ACTIVITY. Each line from the first line of the entries through the line holding "Viewport: 585px width, 395px height." is to be restated word for word; nothing else, and no picture, belongs in the answer.

BEGIN RECORDS SHOWN

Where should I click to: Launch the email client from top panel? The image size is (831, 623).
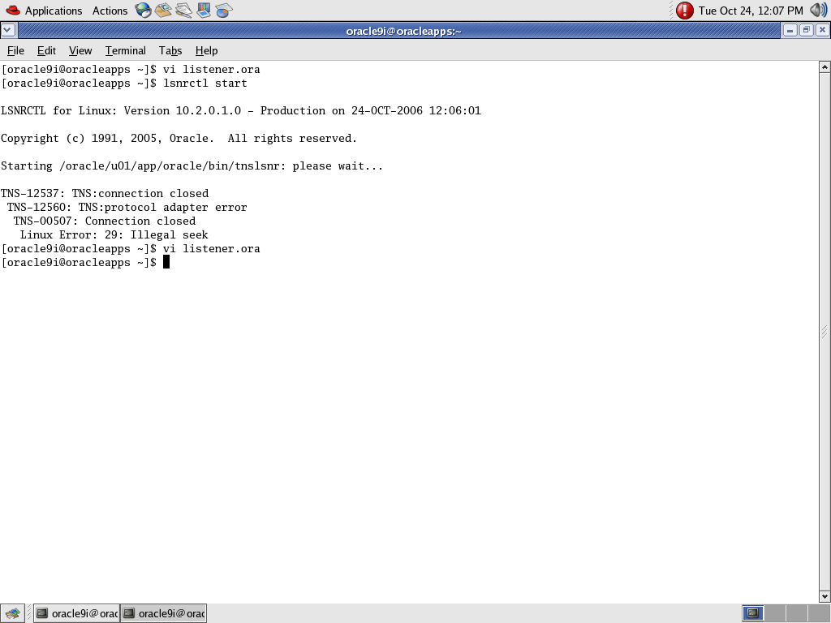click(x=164, y=11)
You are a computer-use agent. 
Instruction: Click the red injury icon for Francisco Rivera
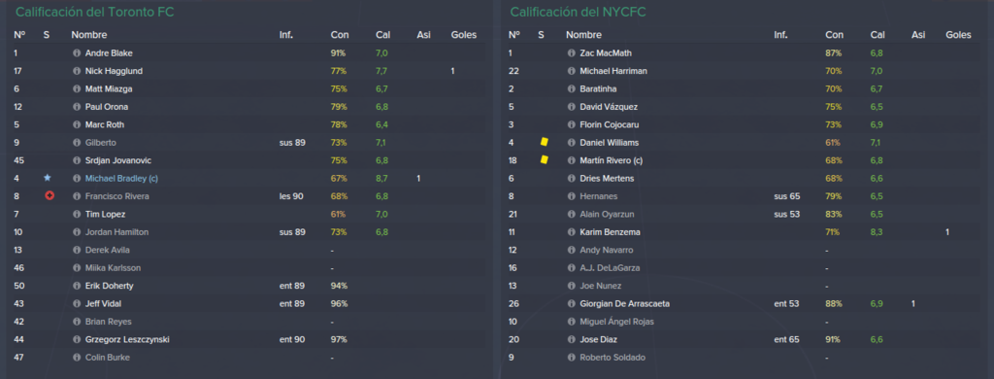click(50, 196)
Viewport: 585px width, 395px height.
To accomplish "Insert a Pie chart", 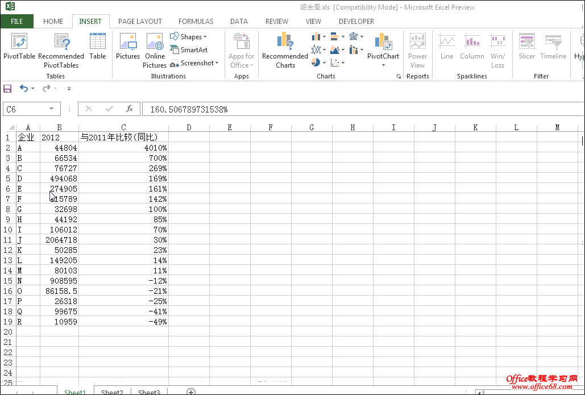I will [317, 61].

END RECORDS SHOWN

WRITTEN RESPONSE.
Where should I click to: Launch the email client from top panel? The image size is (831, 623).
click(x=164, y=11)
You are a computer-use agent. 
Instruction: Click the red injury icon for Francisco Rivera
click(50, 196)
Viewport: 585px width, 395px height.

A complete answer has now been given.